### SELECTED EXCERPT
— begin —

No Rush To Replace Yucca Mountain: Adding US Nuclear Generation Capacity More Critical

Portrait of René Descartes.
Image credit:Wikipedia

A panel of nuclear-power experts, meeting at MIT recently, made the point that now that the Obama administration wants to take completing the Yucca Mountain nuclear waste repository 'off the table,' finding an alternative is relatively low priority.

Per the report in Technology Review: "A much more urgent issue, the experts said, is pushing forward the permitting and construction of new nuclear-power plants." I hadn't noticed a preceding rush to finish Yucca Mountain. So, what has changed?

As you would expect from panel members from academia, it is important to get more Federal money for researching ways to improve nuclear reactors.

And of course, there is a 'rush' to add nuclear power capacity because of it's low carbon footprint. (When ever I hear this argument I want to know if they are counting the energy and water inputs needed for fuel extraction and processing. Probably not.)US Senator Tom Carper, chairman of the Senate Subcommittee on Clean Air and Nuclear Safety, and who was present for the panel discussion, aptly pointed out that, on large issues, Congress is moved to act significantly only in crisis mode. An interesting insight.

— end —

### OBJECTIVES
1. Answer these questions using the Yucca Mountain post:
(a) Where did the panel of nuclear-power experts meet?
(b) Which publication carried the report on the panel?
(c) What subcommittee does Tom Carper chair?
2. Name every person mentioned by name in the Yucca Mountain post.
3. Write out the part of the Yucca Mountain post that opens with the words containing "Image credit:Wikipedia" and closes with "what has changed?".
The listing is separate material, unrelated to the Yucca Mountain post.

### SUPPLIED DATA
— begin —

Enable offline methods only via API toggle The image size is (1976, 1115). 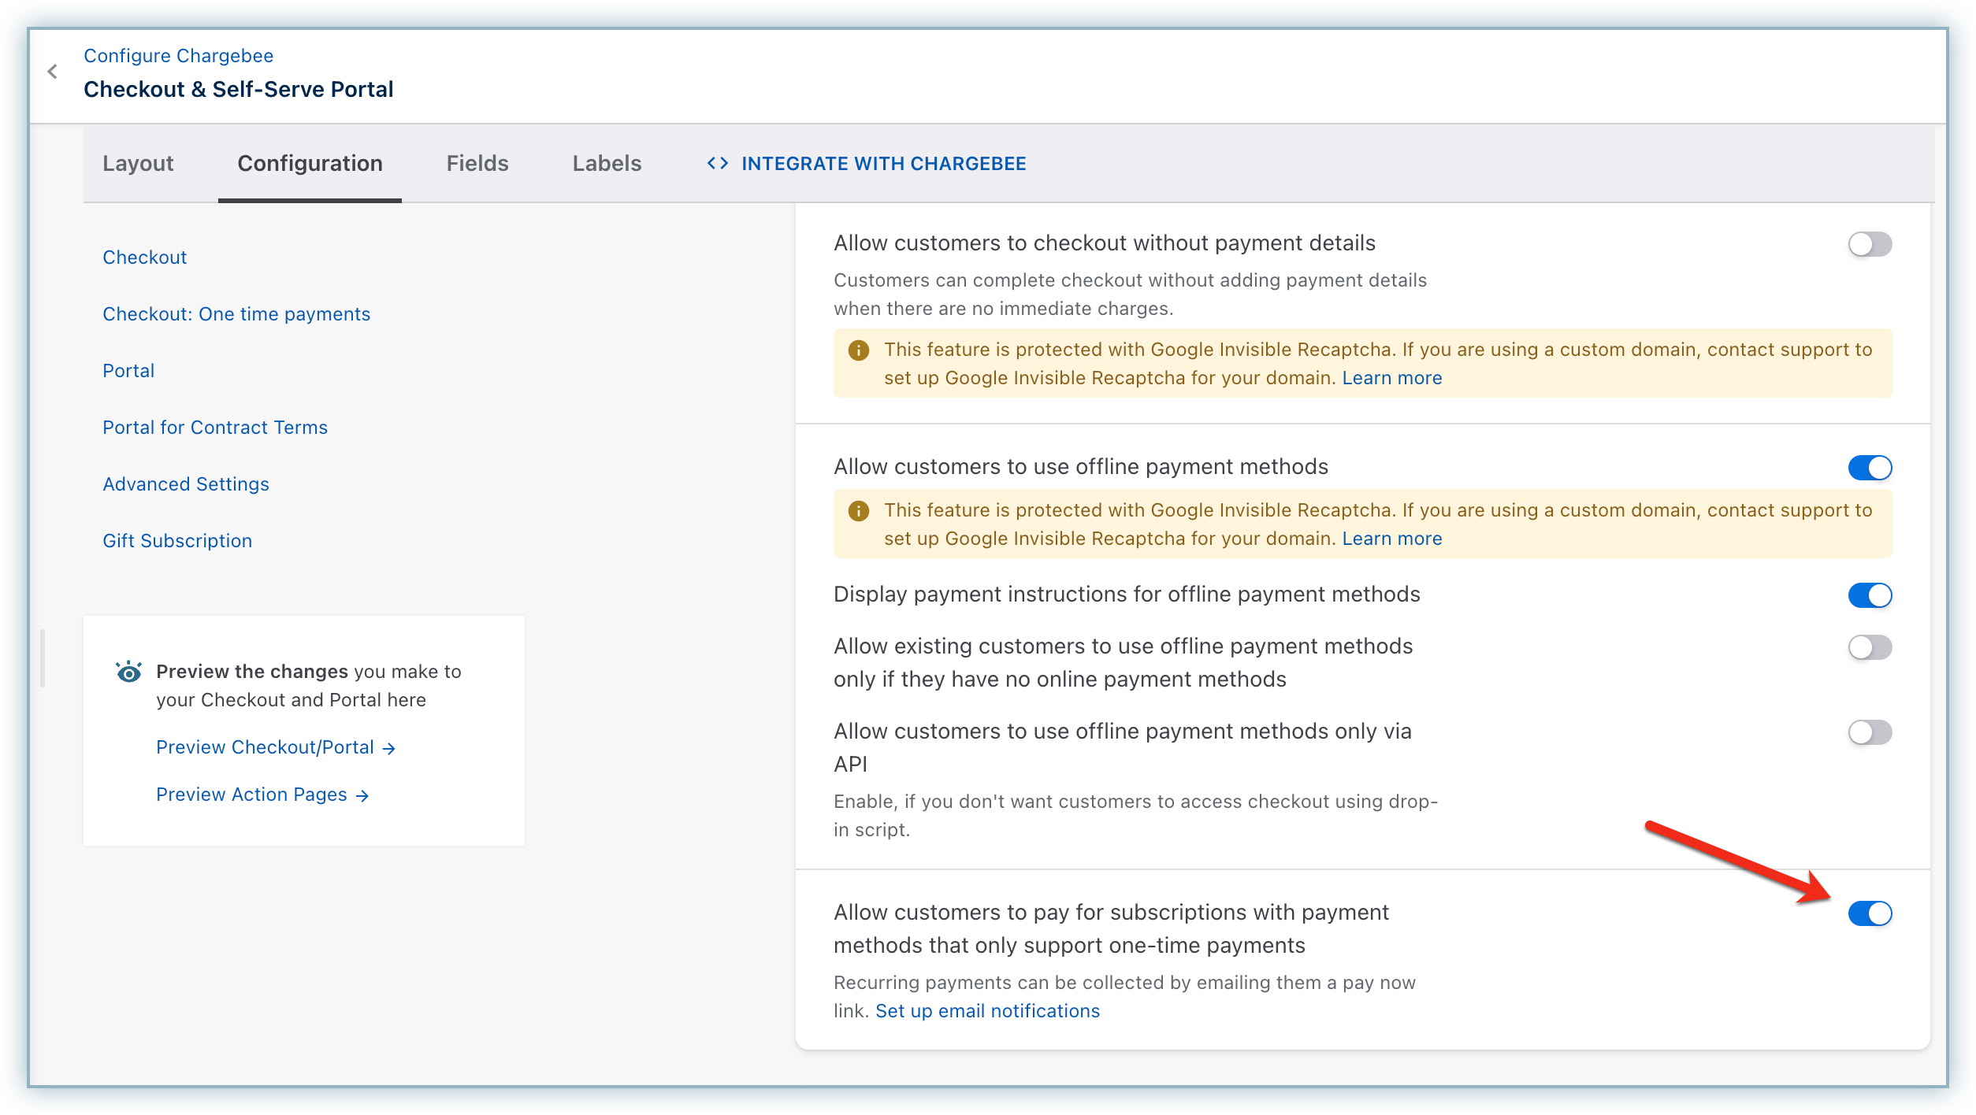(1869, 732)
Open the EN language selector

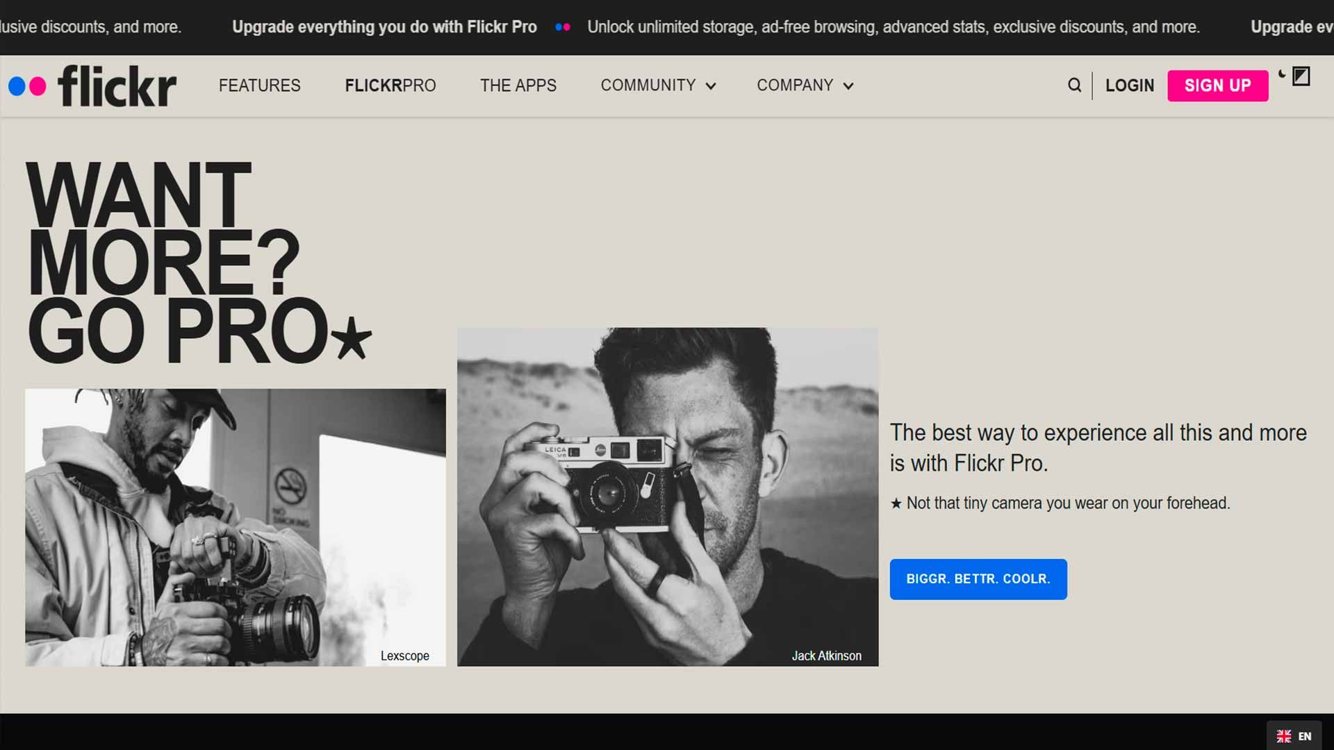(x=1304, y=735)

— end —

### EXERCISE SOLUTIONS
1.
(a) At MIT.
(b) Technology Review.
(c) The Senate Subcommittee on Clean Air and Nuclear Safety.

2. René Descartes, Obama, Tom Carper

3.
Image credit:Wikipedia

A panel of nuclear-power experts, meeting at MIT recently, made the point that now that the Obama administration wants to take completing the Yucca Mountain nuclear waste repository 'off the table,' finding an alternative is relatively low priority.

Per the report in Technology Review: "A much more urgent issue, the experts said, is pushing forward the permitting and construction of new nuclear-power plants." I hadn't noticed a preceding rush to finish Yucca Mountain. So, what has changed?